10°, l’inclinaison optimale du buste
Les différentes études sur le sujet s’accordent à dire que pour une pente inclinée entre 15 et 20% (considérée comme raide mais pas extrême), une inclinaison du buste de 10° en avant (ce qui est peu) et une inclinaison supplémentaire de la tête de 10° également (ce qui fait que l’on regarde à environ 2 mètres devant soi) est la meilleure position pour monter le plus efficacement possible. Faites le test vous-même : trouvez une pente d’environ 15% (limite entre montée facile et difficile) et montez-la rapidement en marchant. En penchant votre buste à 10°, vous constaterez que vos muscles abdominaux sont relâchés, ce qui facilite le travail du diaphragme et permet ainsi d’optimiser le temps abdominal de la respiration, qui est le plus efficace pour la performance.

À l’inverse, en penchant votre buste à 20 ou 30°, vous allez sentir une pression abdominale plus forte, qui empêchera la respiration abdominale d’être complète.
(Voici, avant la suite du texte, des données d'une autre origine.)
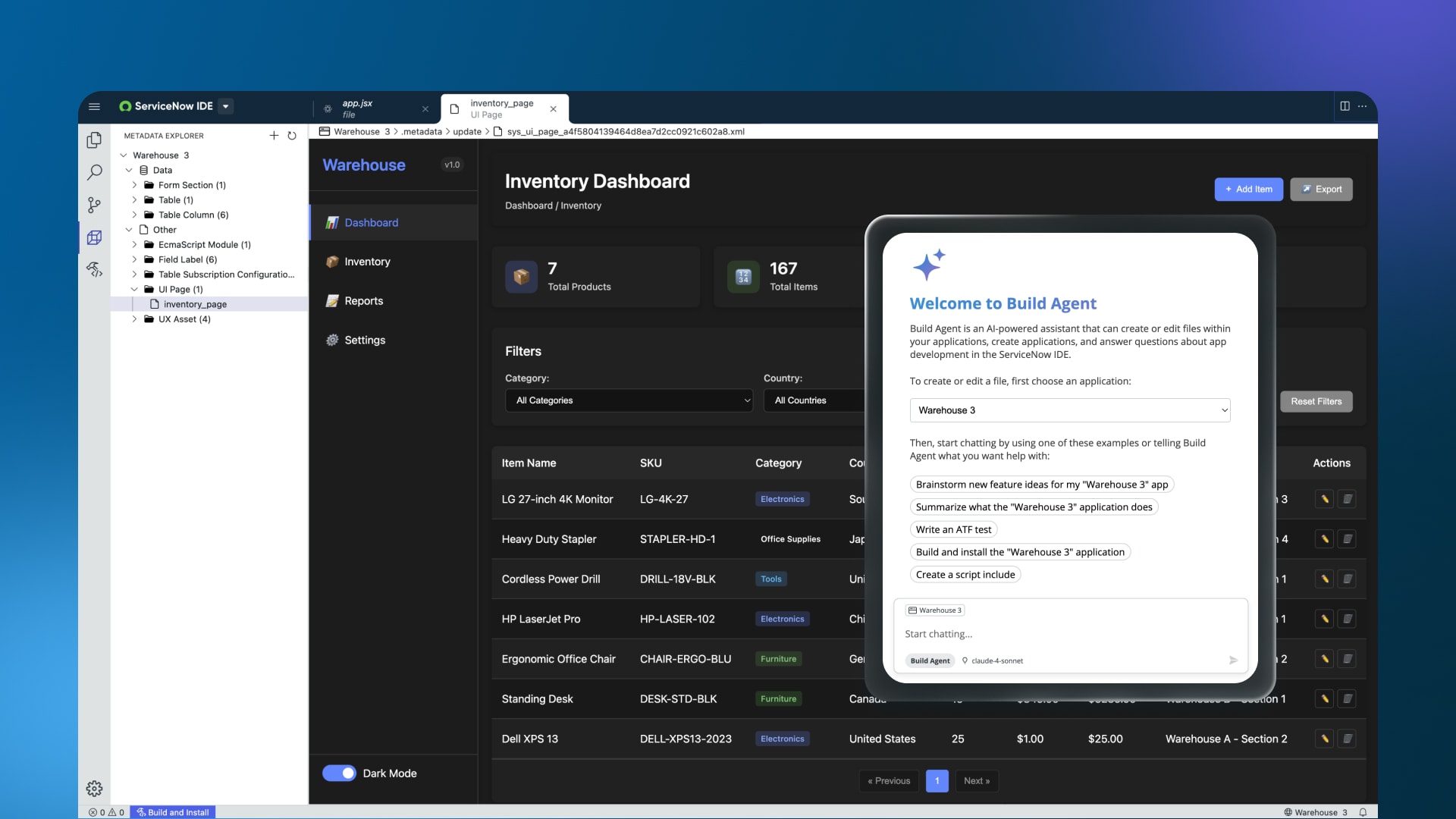The width and height of the screenshot is (1456, 819).
Task: Click the plus icon in Metadata Explorer
Action: click(x=274, y=136)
Pour compenser, vous devrez donc faire appel au temps thoracique de la respiration, plus fatigant et moins performant. L’Italien Marco Olmo, double vainqueur de l’UTMB, avait une technique bien à lui pour conserver son volume thoracique dans les montées : il grimpait avec les bras et les mains dans le dos !
Inclinaison du buste et tensions musculaires
Par ailleurs, une inclinaison du buste de 10° permet aux muscles vertébraux, cervicaux, dorsaux et lombaires de se relâcher, donc de consommer moins d’oxygène et de provoquer moins de douleurs. À l’inverse, une position plus penchée vers l’avant va créer des tensions musculaires, donc plus de consommation d’oxygène, et surtout des risques de douleurs qui se paieront cher au moment de redresser le buste pour reprendre la course sur le plat ou en descente.

Appui des mains : sur les genoux ou sur les cuisses ?
Contrairement aux idées reçues, c’est en prenant appui juste quelques centimètres au dessus des genoux que l’aide de vos bras sera la plus efficace, et non au milieu, voire en haut de vos cuisses. Si là encore le ressenti du coureur – ou sa capacité à reproduire le bon geste, dans des moments où généralement la pente est raide et l’effort intense – est différent pour chacun, il existe une logique purement mathématique derrière cette affirmation.
En effet, les bras interviennent à la fois pour soulager l’effort musculaire demandé aux cuisses, mais aussi et surtout pour additionner les deux forces en présence. Or plus la trajectoire de la force additionnelle liée à la poussée des bras sera orientée vers l’avant du coureur, plus elle sera efficace. À l’inverse, dans le cas d’une poussée des bras sur le milieu ou le haut des cuisses, la trajectoire de la force additionnelle sera moins orientée vers l’avant, donc perdra en efficacité.
Attention, en vous servant de vos bras pour pousser sur vos jambes, vous allez adopter une position qui va refermer votre cage thoracique et entraver votre respiration, avec les conséquences que nous avons évoqué précédemment. Il sera donc important de conserver les épaules les plus ouvertes possible, quand bien même la technique utilisée impose l’inverse.